I found as a remark in a book that if $M$ is a projective module over a ring $R$, $\mathfrak a$ is the ideal generated by all $f(m)$ where $f\in \text{Hom}(M,R)$ and $m\in M$, and $\text{Ann}(M)$ is the annihilator of $M$ then $$\mathfrak a\oplus \text{Ann}(M)=R.$$
I managed to prove this fact when $M$ is finitely generated the following way:
If $\phi$ is the evaluation map from $M^*\otimes M$ to $R$ then its image is $a$. If $\psi$ is the map from $M\otimes M^*$ to $\text{Hom}(M,M)$ defined by $\psi(f\otimes m)(x)=f(x)m$, then by the dual basis theorem, $\psi$ is an isomorphism of $R$-modules, and the identity is in the image of $\psi$. If $l$ is the map from $M\otimes R$ to $M$ defined by $l(m\otimes r)=rm$ and $ev$ the evaluation map from $\text{Hom}(M,M)\otimes M$ to $M$, then $l\circ (1\otimes \phi)$ from $M\otimes M^*\otimes M$ to $M$ is identical to $ev\circ (\psi \otimes 1)$. Therefore we obtain $\mathfrak aM=M$.
By Nakayama lemma, there exists $r\in \text{Ann}(M)$ with $r=1\ (\text{mod}\ \mathfrak a)$, and so $\mathfrak a+\text{Ann}(M)=R$. Let us write $1=r+\alpha$ with $\alpha \in \mathfrak a$. Then if $s\in \mathfrak a\cap \text{Ann}(M)$, we have $s=sr=0$ since $\text{Ann}(M)\subset \text{Ann}(\mathfrak a)$.
My proof relies heavily on $M$ being finitely generated.

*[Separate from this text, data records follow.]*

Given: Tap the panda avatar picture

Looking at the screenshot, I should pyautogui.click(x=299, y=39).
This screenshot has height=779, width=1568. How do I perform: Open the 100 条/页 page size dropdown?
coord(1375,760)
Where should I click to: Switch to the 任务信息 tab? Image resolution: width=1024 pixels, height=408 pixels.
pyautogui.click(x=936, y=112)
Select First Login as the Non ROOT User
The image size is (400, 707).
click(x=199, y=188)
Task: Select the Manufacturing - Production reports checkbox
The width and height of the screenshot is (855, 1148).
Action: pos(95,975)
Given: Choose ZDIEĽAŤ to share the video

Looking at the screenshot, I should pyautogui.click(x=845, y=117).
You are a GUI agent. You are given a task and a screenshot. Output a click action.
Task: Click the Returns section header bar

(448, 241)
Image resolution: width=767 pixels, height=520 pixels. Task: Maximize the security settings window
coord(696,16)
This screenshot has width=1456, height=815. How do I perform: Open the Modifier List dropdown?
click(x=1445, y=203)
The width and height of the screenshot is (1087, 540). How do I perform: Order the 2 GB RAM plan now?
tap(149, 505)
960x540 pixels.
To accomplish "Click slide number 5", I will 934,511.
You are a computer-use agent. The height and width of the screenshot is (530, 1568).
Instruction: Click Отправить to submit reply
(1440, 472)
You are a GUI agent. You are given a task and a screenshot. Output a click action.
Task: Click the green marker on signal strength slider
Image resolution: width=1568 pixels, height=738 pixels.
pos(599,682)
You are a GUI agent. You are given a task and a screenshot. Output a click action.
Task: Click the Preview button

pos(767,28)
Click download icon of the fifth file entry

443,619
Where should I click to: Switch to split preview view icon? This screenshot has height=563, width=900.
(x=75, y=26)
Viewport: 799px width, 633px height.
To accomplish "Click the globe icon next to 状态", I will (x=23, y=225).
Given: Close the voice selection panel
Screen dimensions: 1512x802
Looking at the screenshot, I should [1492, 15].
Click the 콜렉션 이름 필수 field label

Therefore, I do have two questions:
- Is it a correct proof ?
- Does anybody have a counterexample if $M$ is not finitely generated ?
There is a counterexample in the non-f.g. case in Lam's Lectures on Modules and Rings (Remark 2.47). He takes the ring to be the countable direct product of copies of $\mathbb Z$ and $M$ the ideal which is the direct sum of all those $\mathbb Z$s.